Background information
- Born: 11 March 1953 (age 72)
- Origin: Birmingham, England
- Genres: Jazz, blues
- Instrument(s): Trumpet, flugel horn, vocals
- Years active: 1974–present
- Website: andydickens.com

= Andy Dickens =

Andy Dickens (born 11 March 1953) is an English jazz trumpeter, singer and bandleader.

Dickens was born in Birmingham, England, the son of a patent agent and headmistress.

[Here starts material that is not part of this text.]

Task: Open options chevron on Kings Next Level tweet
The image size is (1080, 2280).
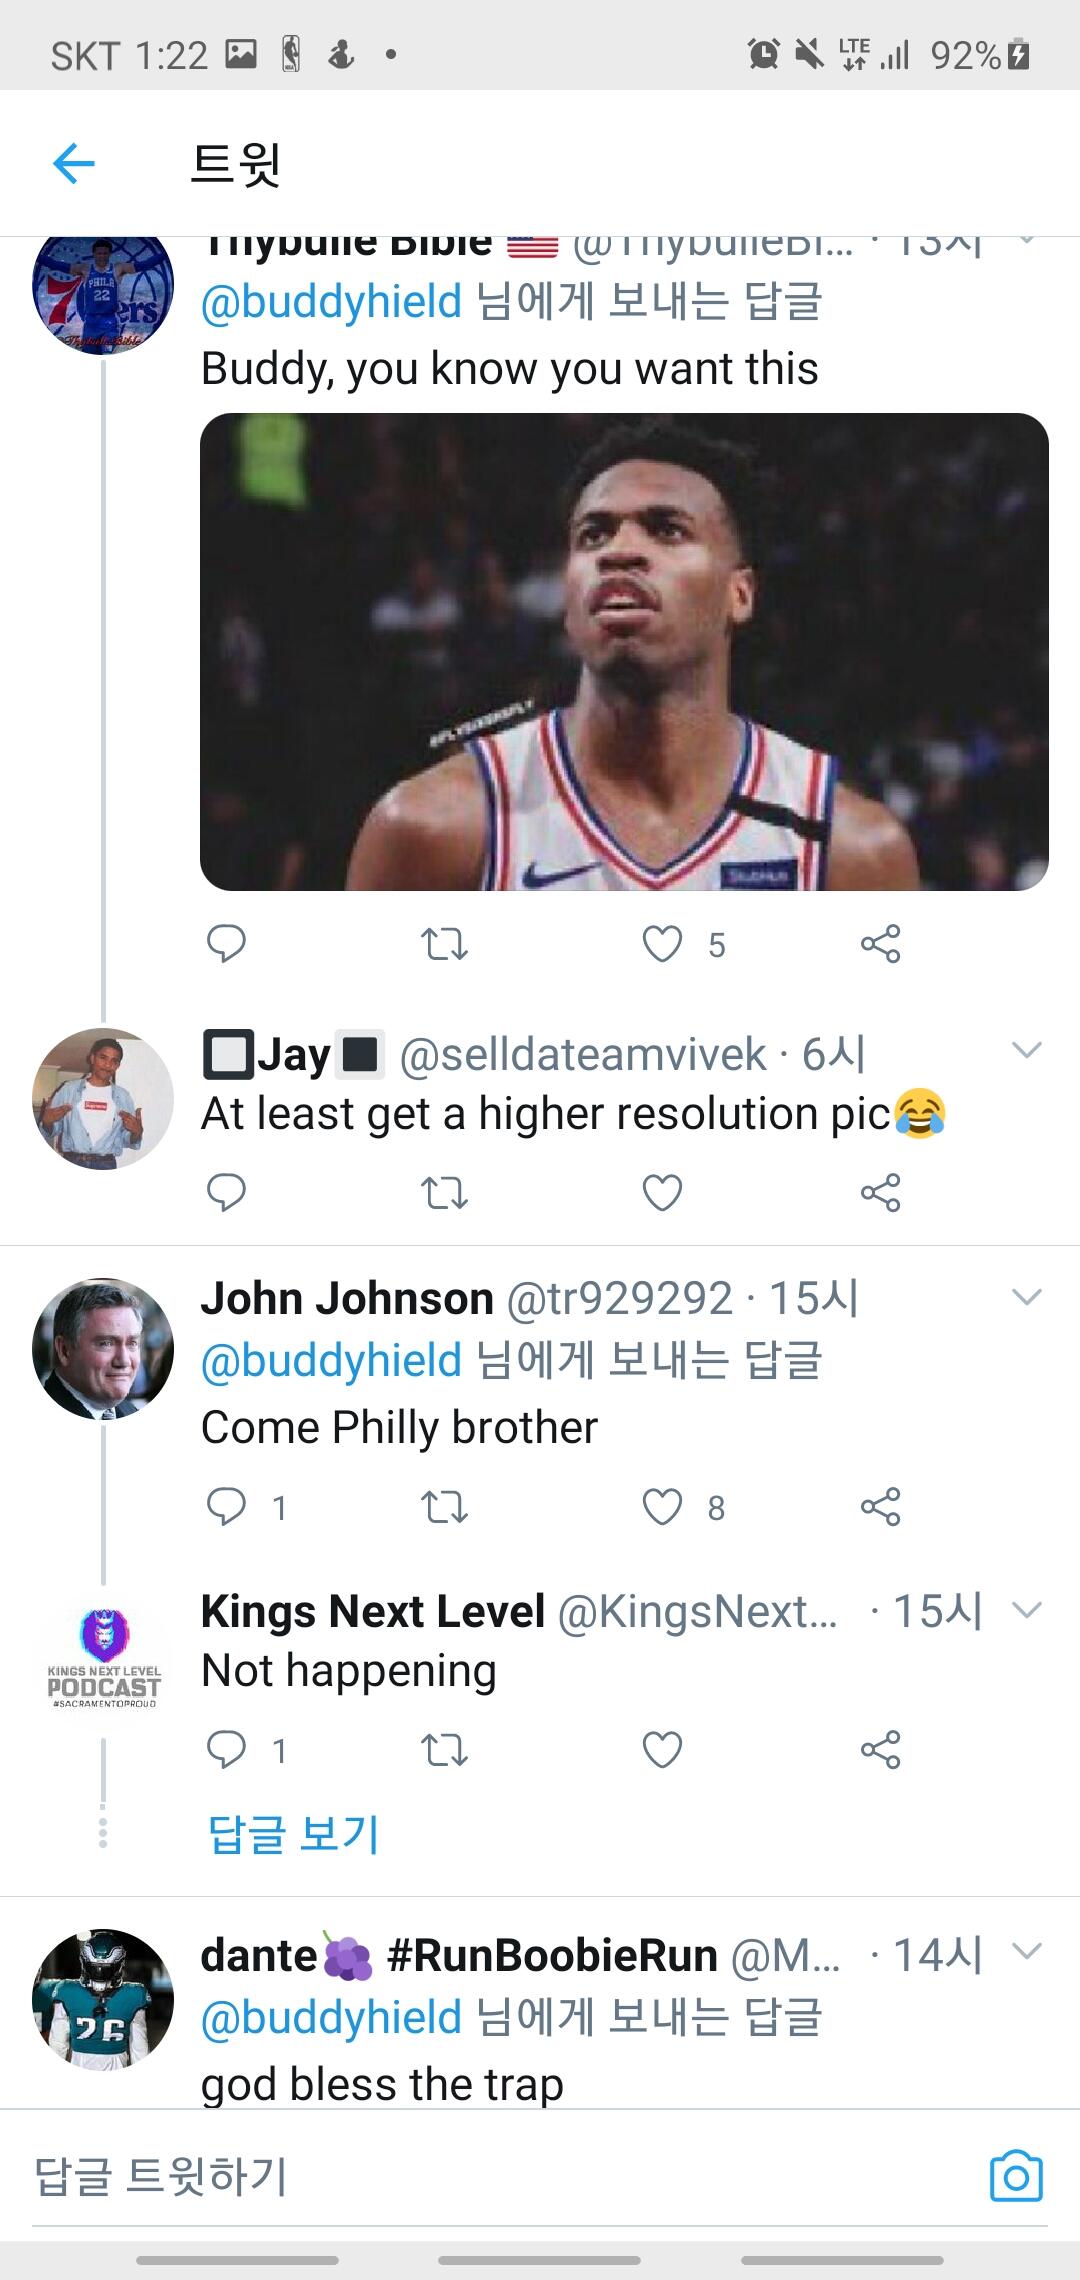Action: [1027, 1609]
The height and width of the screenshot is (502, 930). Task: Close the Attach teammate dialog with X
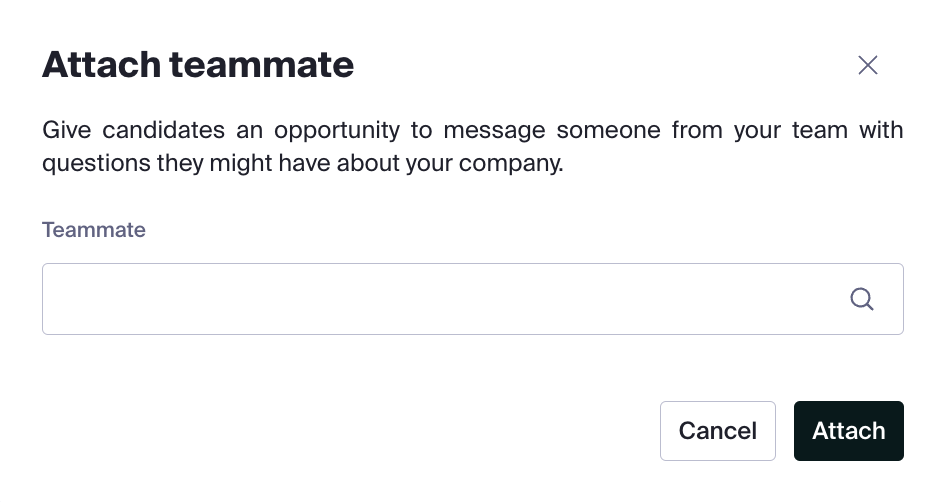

Educated at Solihull School he began playing trumpet at the age of 14. Largely self-taught, his style spans New Orleans jazz, swing and cool jazz but most typically evokes the pre-bop era of Roy Eldridge and Oran Page although his concert performances regularly combine works from the early jazz repertoire of gospel and blues with contemporary compositions.

He has performed with and accompanied Ken Peplowski, Peter King, Bruce Turner, Dick Morrissey, John Crocker, Slim Gaillard, Jools Holland, Neville Dickie; Kid Sheik, Clark Tracey as well as mainstream entertainers Jimmy Edwards and Judith Durham.

The current Andy Dickens Band is described by Jazz UK as exhibiting "creative music that shows there can be vivid new life in any style," and saxophonist Alan Barnes described the band in Musician Magazine as "swinging and eclectic."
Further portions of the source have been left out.